Single cell RNA sequencing of Hic1 and PDGFRa-labeled cells in the heart

The cardiac stroma contains multipotent mesenchymal progenitors. However, lineage relationships within cardiac stromal cells are poorly defined. Here, we identify heart-resident PDGFRa+ SCA-1+ cells as cardiac Fibro/Adipogenic Progenitors (cFAPs) and show that they respond to ischemic damage by generating SCA-1- fibrogenic cells. Pharmacological blockade of this differentiation step with an anti-fibrotic tyrosine kinase inhibitor decreases post-myocardial infarction (MI) remodeling and leads to improvement in heart function.
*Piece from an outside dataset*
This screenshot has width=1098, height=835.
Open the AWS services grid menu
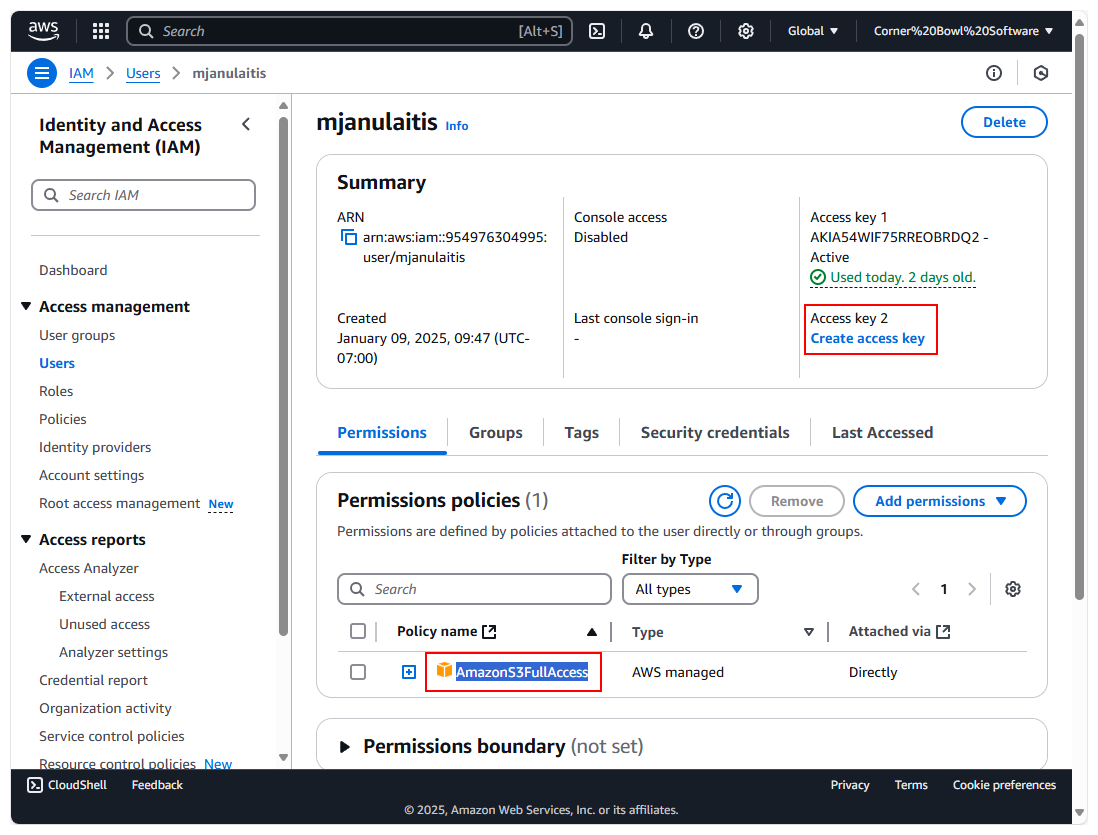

To understand the heterogeneity of cardiac mesenchymal progenitors in the heart, hearts were digested and cell suspensions of Hic1 CreERT2 tdTomato+, Hic1-citrine+ and PDGFRa H2BGFP+ cells were subjected to single cell RNA sequencing. Hic1 CreERT2 tdTomato+ and PDGFRa H2BGFP+ cells were collected from undamaged mice as well as 7 days after left anterior descending (LAD) coronary artery ligation. Hic1 citrine+ cells were only collected from undamaged mice. For the Hic1 CreERT2 tdTomato samples (for each time point), 3 mice hearts were pooled together in one sample. For the PDGFRa H2BGFP mice 4 mice hearts were hashed with anti-MHC I antibodies and pooled (2 undamaged and 2 7 days after LAD ligation). For the Hic1 citrine, cells from 3 undamaged hearts were hashed and pooled together and sequenced as 1 sample.